Chrome has become the most popular web browser in the world, and this paired with their search ranking algorithm has enabled Google to shape the way a lot of websites function. Pop-ups and loud audio from auto-playing videos used to be major annoyances on the web, for instance, but Chrome has blocked much of this from happening so that our browsing experience can be more enjoyable. Expanding upon these protections, Google has just announced three new changes that will be implemented in the next few releases of Chrome.
One of these major annoyances happens when someone visits a website and then an unexpected redirect takes place without the user consenting to anything, and in some instances before the user can even react to it. Not only can this be annoying, but it can also be malicious as it could initiate a download for a piece of malware.

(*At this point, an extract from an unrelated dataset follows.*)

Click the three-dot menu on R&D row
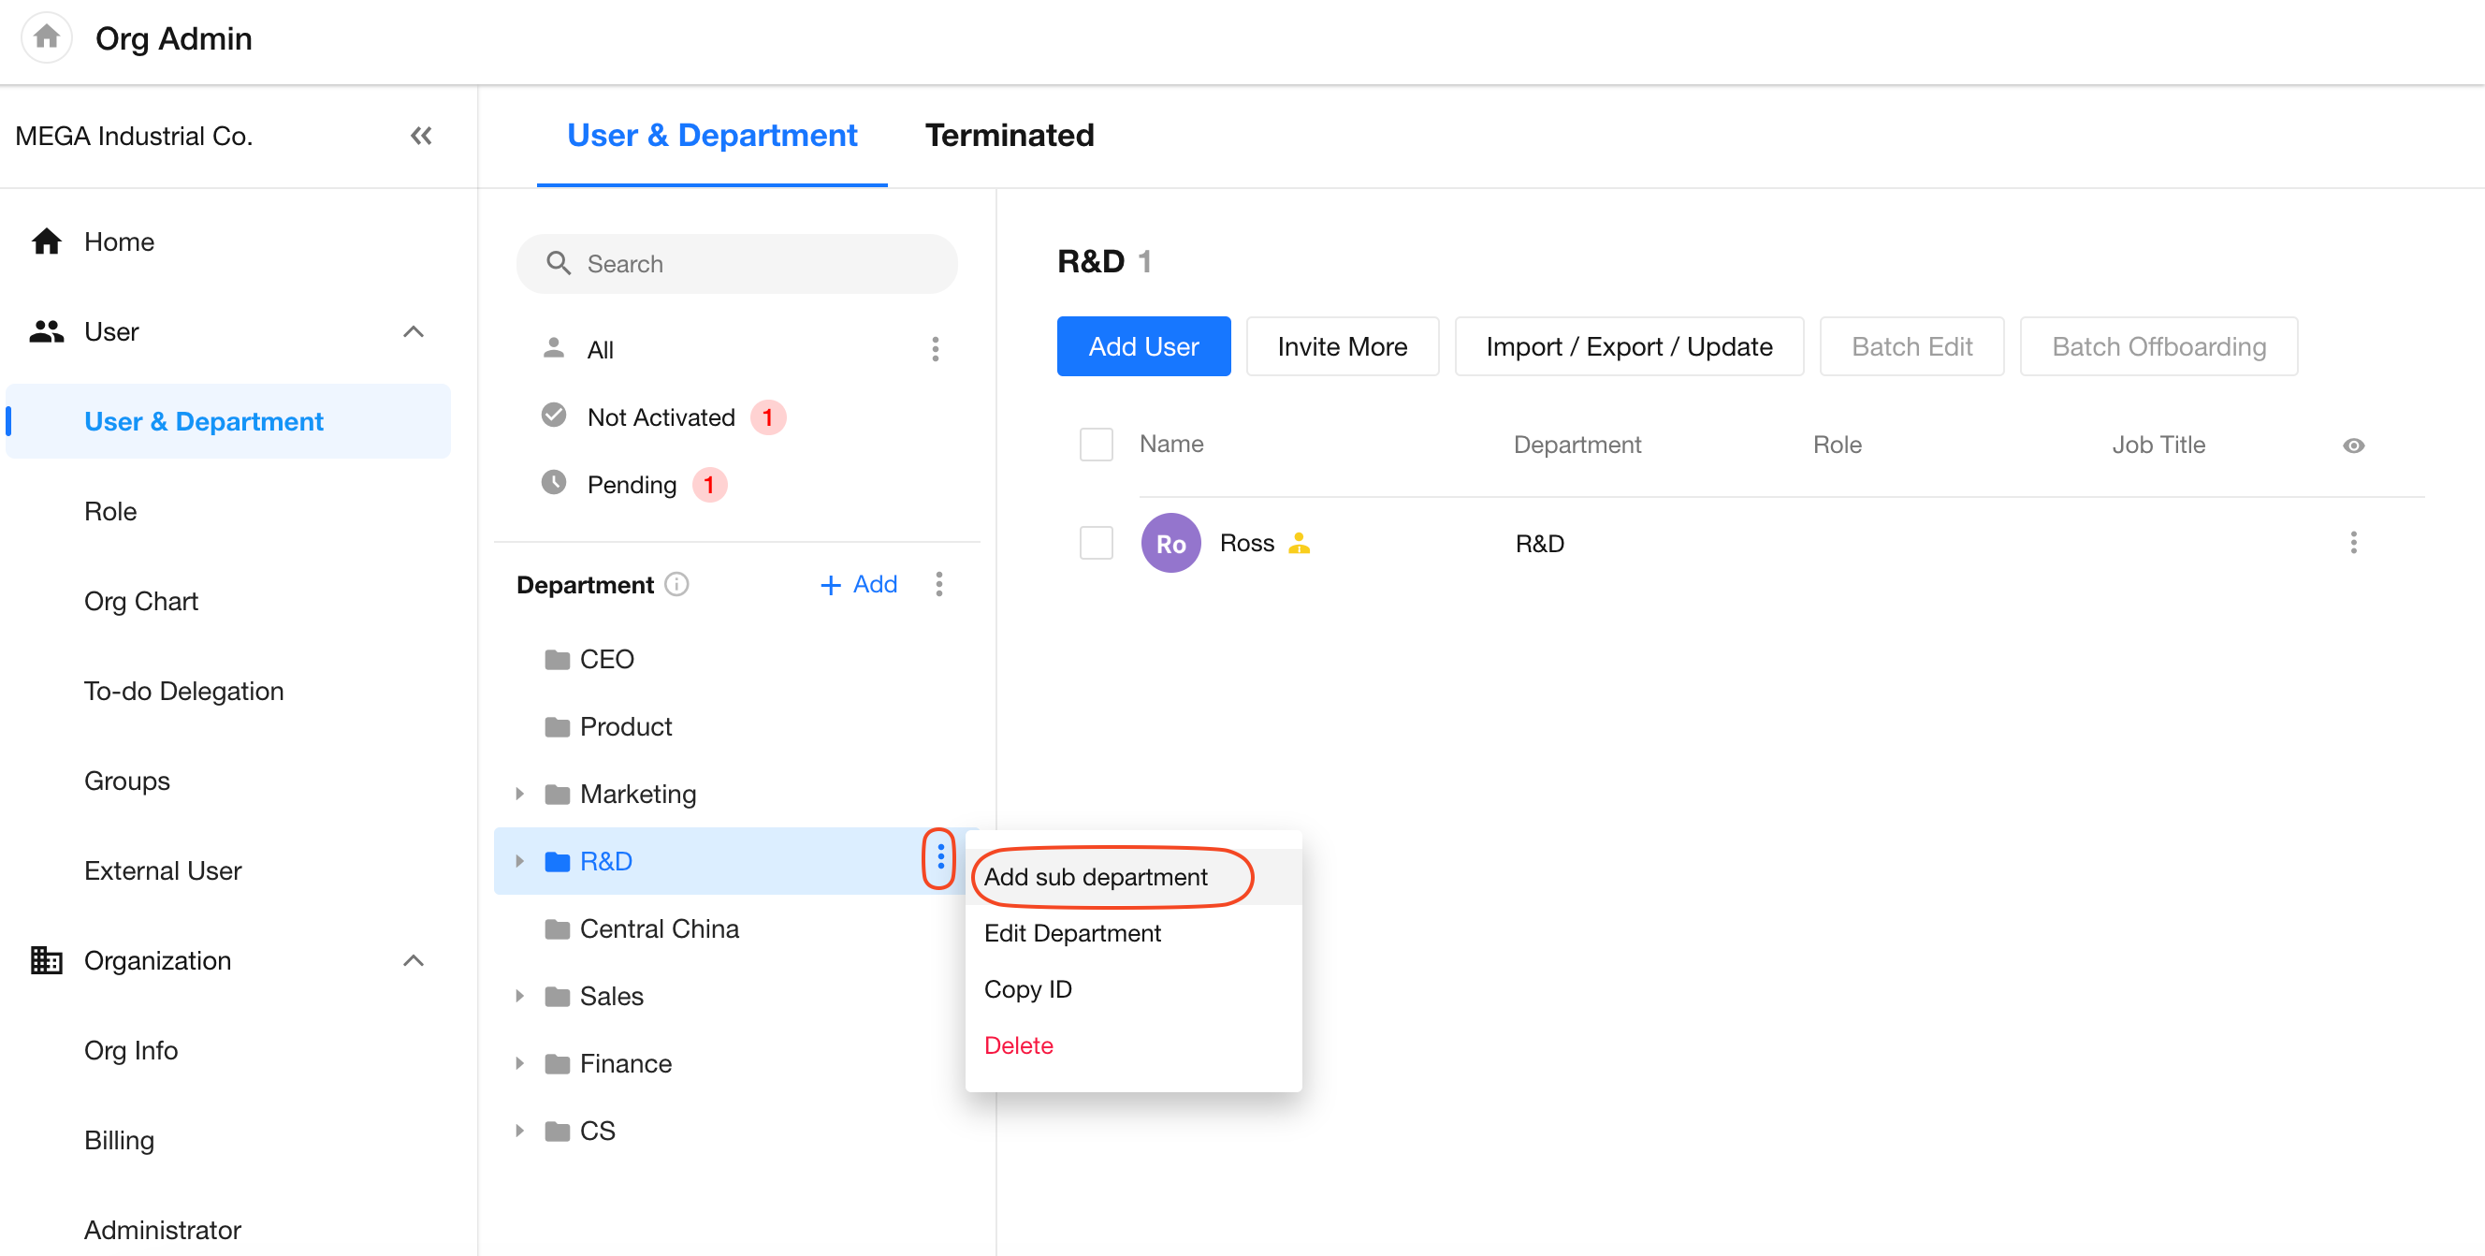The width and height of the screenshot is (2485, 1256). click(x=940, y=858)
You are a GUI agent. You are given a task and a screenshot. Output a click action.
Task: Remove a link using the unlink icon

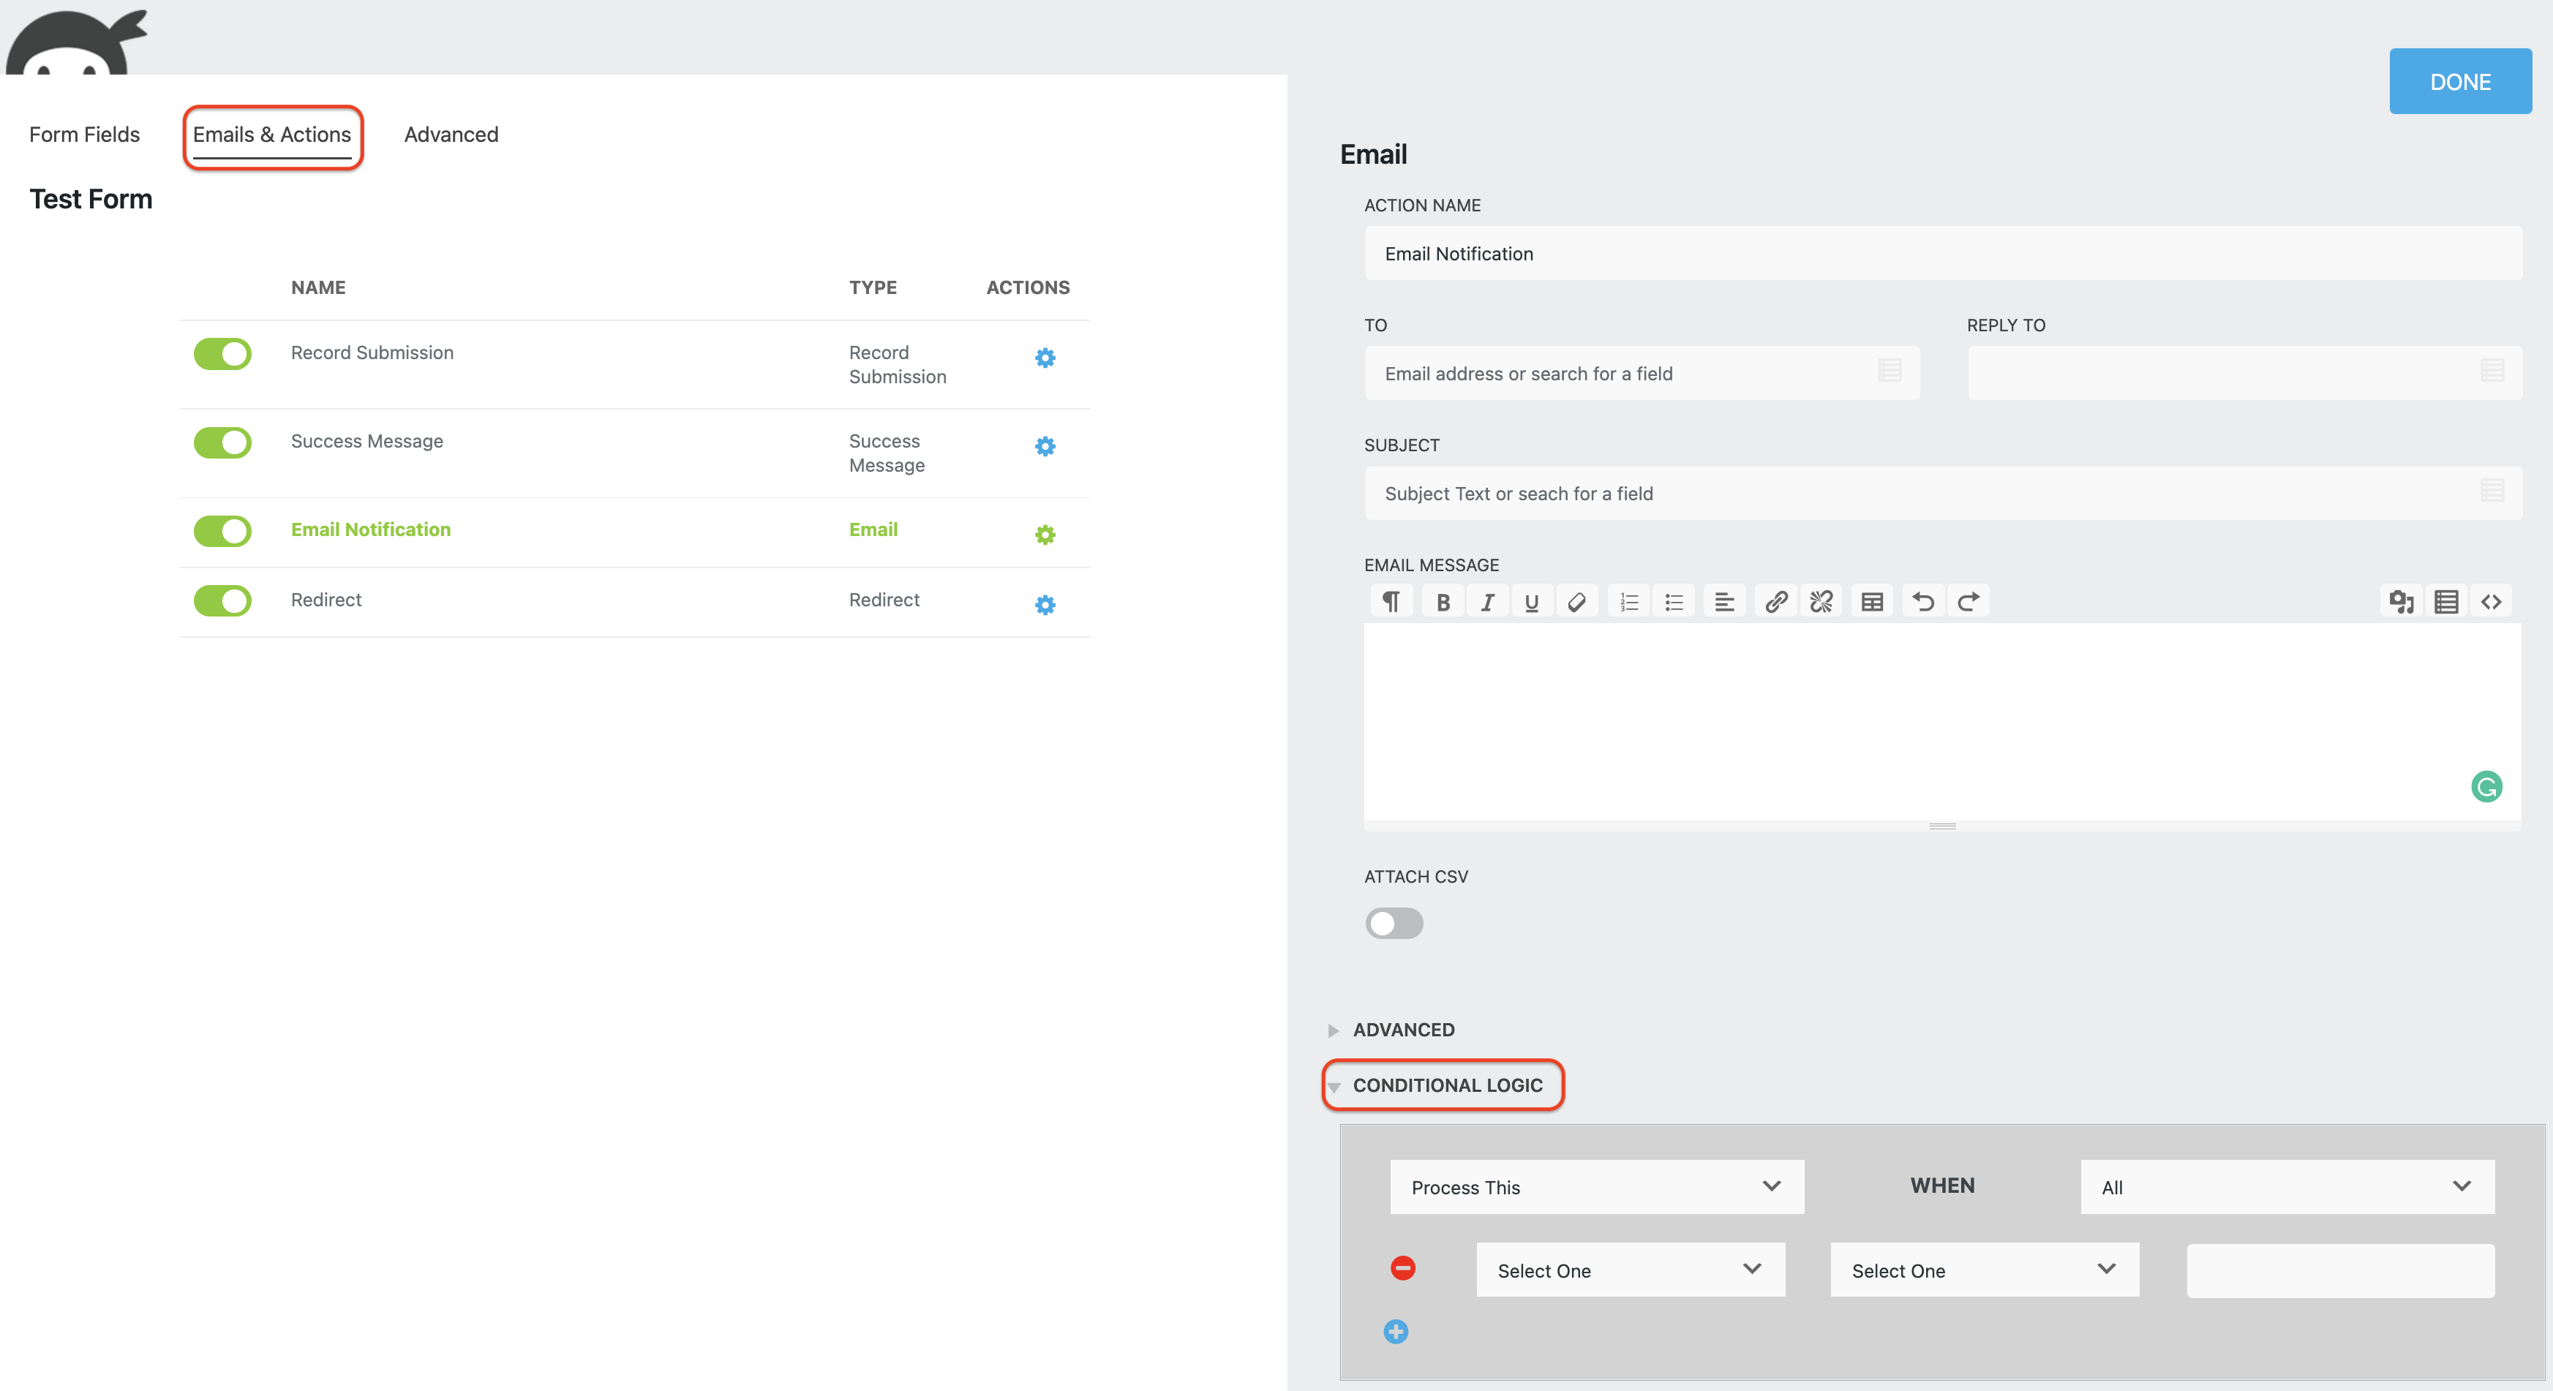[x=1821, y=600]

This typically happens with 3rd-party iframes, and it will be blocked in Chrome 64: users will be shown an infobar instead of the redirect going through (unless that person was interacting with that frame).
There are times when unwarranted issues can happen while the person is interacting with the website as well. For example, some websites have gotten around pop-up blocking protection by having a link open up in a new tab, and then making the main window navigate to an unwanted website. Chrome 65 will begin detecting this behavior and again will trigger an infobar to prevent the main tab from being redirected.
The last bit of extended protections coming to Chrome that Google covered today deals with links to third-party websites disguised as play buttons, other site controls, or transparent overlays on websites that capture all clicks and open new tabs or windows. These have proven to be difficult to detect automatically, but in January Chrome’s pop-up blocker will prevent sites with these types of abusive experiences from opening new windows or tabs.